Um “Elogio de Helena” para nossos tempos

imagem: Matheus Melo

Górgias entrou para a história como uma relevante obra de Platão. Em seus diálogos, Platão confrontava seu personagem (e mestre) Sócrates com outras figuras, e os livros na maioria acabaram sendo nomeados pelo nome do opositor contra quem ele debatia. Nessa obra sobre a argumentação, o opositor é Górgias, um dos mais importantes sofistas da Grécia antiga, um mestre da retórica. Platão se opôs aos sofistas, criticava o exercício da retórica, pois ela seria uma distorção, um vício da argumentação e da filosofia. Seria se importar mais com a forma – ter mais em vista agradar a plateia – e menos com o conteúdo.

Veja também:
>> podcast Sobre os ombros de gigantes: o Górgias, de Platão
>> “Vamos falar de pedofilia, de verdade?“, coletânea de referências

Mas e o outro lado? Como era o ponto de vista de Górgias? O grande sofista também nos deixou obras. Sua visão era diferente, ele defendia o poder da retórica. Essa ferramenta incrível poderia, se usada por um líder competente, conduzir um povo. Poderia mudar o que se pensa de um assunto, salvar um condenado de seus crimes em um julgamento.

Talvez o trabalho mais lembrado de Górgias seja Elogio de Helena. A proposta dessa obra é intrigante. Em uma das histórias mais famosas da cultura grega, contada por Homero na Ilíada, há a figura de uma mulher que teria sido responsável pela guerra de Troia. Muitos gregos morreram nessa guerra, houve muitos prejuízos, e tudo por culpa de Helena, que tinha sido a causa do conflito, pois fora roubada do rei espartano com quem era casada, fugindo com um troiano, o que levou a declaração de guerra e à morte de grandes heróis nas batalhas. É bastante óbvio um componente machista no ódio dos gregos a Helena. Mas o fato é que naquela cultura sua culpa era consenso e ninguém podia defendê-la. Mas Górgias o fez.

**Sua tarefa:** Reproduza sem alterações o trecho do texto sobre Górgias, tudo o que vai de “Talvez o trabalho” até “Górgias o fez.”.

**Material:**
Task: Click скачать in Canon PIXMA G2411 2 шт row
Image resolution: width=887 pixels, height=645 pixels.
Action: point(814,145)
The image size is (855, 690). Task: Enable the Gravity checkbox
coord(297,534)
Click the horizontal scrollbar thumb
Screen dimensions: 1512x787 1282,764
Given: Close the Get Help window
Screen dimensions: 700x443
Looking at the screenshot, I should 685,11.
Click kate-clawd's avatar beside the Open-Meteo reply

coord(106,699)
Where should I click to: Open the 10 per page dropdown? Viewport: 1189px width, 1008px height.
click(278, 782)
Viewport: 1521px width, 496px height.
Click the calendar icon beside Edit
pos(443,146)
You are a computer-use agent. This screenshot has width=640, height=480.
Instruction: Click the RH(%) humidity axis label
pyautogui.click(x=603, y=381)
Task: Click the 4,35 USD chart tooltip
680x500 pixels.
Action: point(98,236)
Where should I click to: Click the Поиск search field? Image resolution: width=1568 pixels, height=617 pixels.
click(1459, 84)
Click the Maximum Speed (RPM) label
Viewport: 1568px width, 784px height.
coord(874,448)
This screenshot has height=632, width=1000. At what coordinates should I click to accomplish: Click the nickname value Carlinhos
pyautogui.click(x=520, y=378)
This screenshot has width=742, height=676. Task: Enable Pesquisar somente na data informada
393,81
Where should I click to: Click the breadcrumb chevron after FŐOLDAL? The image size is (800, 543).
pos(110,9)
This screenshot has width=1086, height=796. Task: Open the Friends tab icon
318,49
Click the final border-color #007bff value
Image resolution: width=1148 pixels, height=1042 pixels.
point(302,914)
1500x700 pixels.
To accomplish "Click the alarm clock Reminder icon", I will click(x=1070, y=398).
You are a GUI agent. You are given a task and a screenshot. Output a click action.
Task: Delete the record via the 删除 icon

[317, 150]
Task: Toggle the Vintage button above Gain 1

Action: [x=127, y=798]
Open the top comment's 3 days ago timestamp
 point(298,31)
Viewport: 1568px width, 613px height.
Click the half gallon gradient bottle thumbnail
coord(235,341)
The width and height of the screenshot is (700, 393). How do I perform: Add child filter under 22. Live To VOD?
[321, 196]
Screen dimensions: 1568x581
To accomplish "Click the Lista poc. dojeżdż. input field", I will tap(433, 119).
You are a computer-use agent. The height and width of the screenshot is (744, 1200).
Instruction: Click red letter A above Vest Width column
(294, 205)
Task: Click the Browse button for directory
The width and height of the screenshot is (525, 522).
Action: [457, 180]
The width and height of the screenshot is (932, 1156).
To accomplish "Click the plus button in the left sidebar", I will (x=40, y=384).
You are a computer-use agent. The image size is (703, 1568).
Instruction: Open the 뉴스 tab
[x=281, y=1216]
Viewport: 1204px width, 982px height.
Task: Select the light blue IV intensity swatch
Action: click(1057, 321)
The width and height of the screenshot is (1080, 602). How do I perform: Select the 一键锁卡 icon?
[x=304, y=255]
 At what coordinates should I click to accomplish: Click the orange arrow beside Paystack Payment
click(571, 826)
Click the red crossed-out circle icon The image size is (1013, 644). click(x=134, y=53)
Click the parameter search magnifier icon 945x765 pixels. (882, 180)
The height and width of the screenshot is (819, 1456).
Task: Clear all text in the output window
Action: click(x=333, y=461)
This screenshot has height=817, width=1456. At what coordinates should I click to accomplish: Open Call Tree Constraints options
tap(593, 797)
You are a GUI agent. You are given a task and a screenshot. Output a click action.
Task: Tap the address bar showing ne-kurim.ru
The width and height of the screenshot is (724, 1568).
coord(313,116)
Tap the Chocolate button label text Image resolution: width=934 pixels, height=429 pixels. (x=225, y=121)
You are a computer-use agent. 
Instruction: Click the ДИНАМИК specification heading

**Exercício resolvido:**
Talvez o trabalho mais lembrado de Górgias seja Elogio de Helena. A proposta dessa obra é intrigante. Em uma das histórias mais famosas da cultura grega, contada por Homero na Ilíada, há a figura de uma mulher que teria sido responsável pela guerra de Troia. Muitos gregos morreram nessa guerra, houve muitos prejuízos, e tudo por culpa de Helena, que tinha sido a causa do conflito, pois fora roubada do rei espartano com quem era casada, fugindo com um troiano, o que levou a declaração de guerra e à morte de grandes heróis nas batalhas. É bastante óbvio um componente machista no ódio dos gregos a Helena. Mas o fato é que naquela cultura sua culpa era consenso e ninguém podia defendê-la. Mas Górgias o fez.